TEXT FOR ANALYSIS →
════════════════

Law Firm Marketing: ABA Wants Educators to Provide More Practical Training
Last week, the ABA House of Delegates adopted a resolution urging law schools to better prepare students for the “real-life experience” of practicing law and for CLE providers to help bridge the gap between education theory and real-life practice.
Here’s the resolution:
RESOLVED, That the American Bar Association, take steps to assure that law schools, law firms, law examiners, CLE providers and others concerned with continued professional development provide the knowledge, skills, values, habits and traits that make up the successful modern lawyer.
FURTHER RESOLVED, That the American Bar Association urges legal education providers to implement curricular programs intended to develop practice ready lawyers including, but not limited to enhanced capstone and clinical courses that include client meetings and court appearances.
FURTHER RESOLVED, That the constituent bodies of the American Bar Association consider the requirements for the success of future lawyers as they carry out their responsibilities.
As I’ve said many times: law schools are great at teaching their students how to think like lawyers, but fail miserably at teaching them how to actually be lawyers.
If the 50+ comments to this announcement on the ABA Journal website are any indication, this is a long time coming. One attorney from Atlanta posts: “I have NO IDEA what I am doing.”
Some commenters posit that law schools have traditionally relied on law firms to provide the practical knowledge to newbies. However, the old model of getting a law firm job fresh out of law school is no longer the case, as noted by a Wall Street Journal article late last week on how the downturn in the economy has affected the hiring of law school graduates, who are increasingly going straight to work (when they can find it) for companies that are now hiring direct from law schools.
I have been teaching law firm marketing and business management to attorneys for years through state and local bar associations and our own Rainmaker Institute programs, including the Rainmaker Retreat. In a vast majority of these sessions, at least one attorney will always ask me why they don’t teach these principles in law school.
Apparently, more and more attorneys are finding their voices when it comes to demanding more of the legal academy, which they accuse of being disconnected from the actual practice of law. With crushing debt loads, more and more law school graduates are finding it difficult at best to “learn on the job” what they actually need to know to start and sustain a successful legal career.

════════════════

RECORDED INFORMATION →
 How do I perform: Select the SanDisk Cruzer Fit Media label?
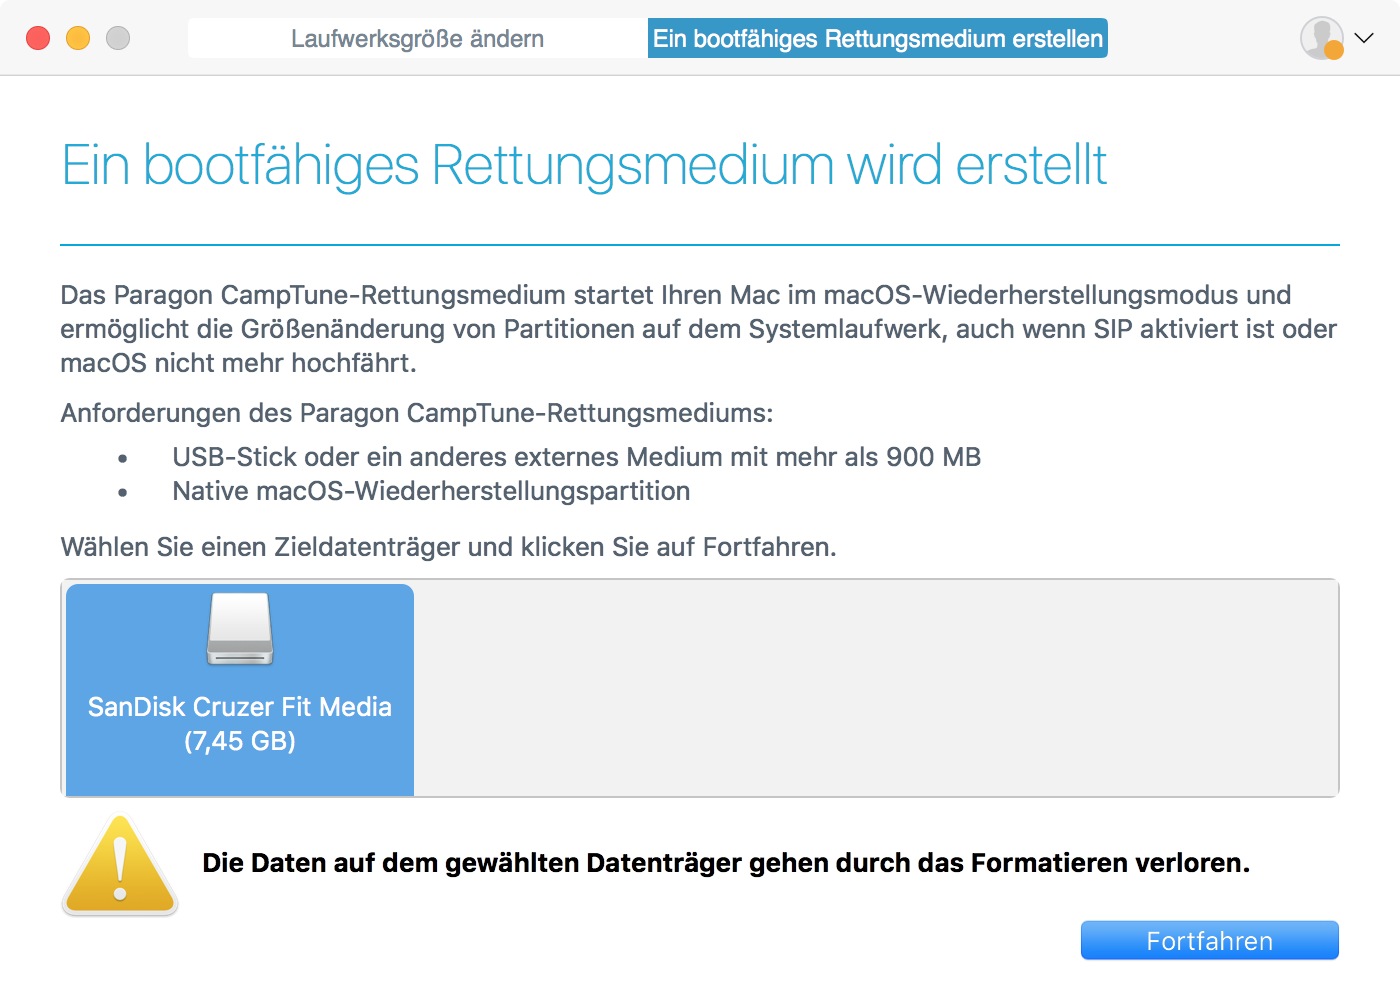pos(240,707)
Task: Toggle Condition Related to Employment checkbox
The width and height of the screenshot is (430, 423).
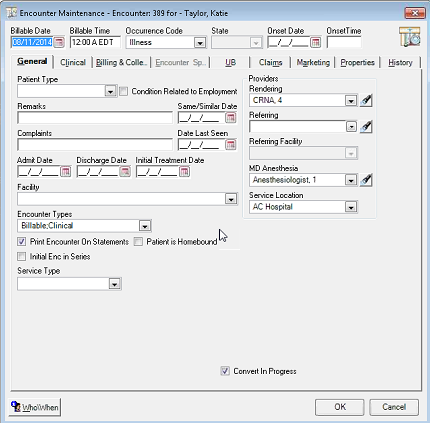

════════════════

SET OF TASKS →
- A) Check three statements against the article on practical training for lawyers. For each, answer yes or no and quote the words from the article that decide it: (i) the ABA House of Delegates adopted the resolution last week; (ii) the announcement on the ABA Journal website drew fewer than 20 comments; (iii) the resolution urges capstone and clinical courses that include client meetings and court appearances.
- B) Please copy the article on practical training for lawyers word for word, from "FURTHER RESOLVED, That the constituent" up to and including "actually be lawyers.".
The lines above aren't needed for this.

SOLVED PROBLEMS →
- A)
(i) Yes: "Last week, the ABA House of Delegates adopted a resolution"
(ii) No: "the 50+ comments to this announcement on the ABA Journal website"
(iii) Yes: "enhanced capstone and clinical courses that include client meetings and court appearances"

- B)
FURTHER RESOLVED, That the constituent bodies of the American Bar Association consider the requirements for the success of future lawyers as they carry out their responsibilities.
As I’ve said many times: law schools are great at teaching their students how to think like lawyers, but fail miserably at teaching them how to actually be lawyers.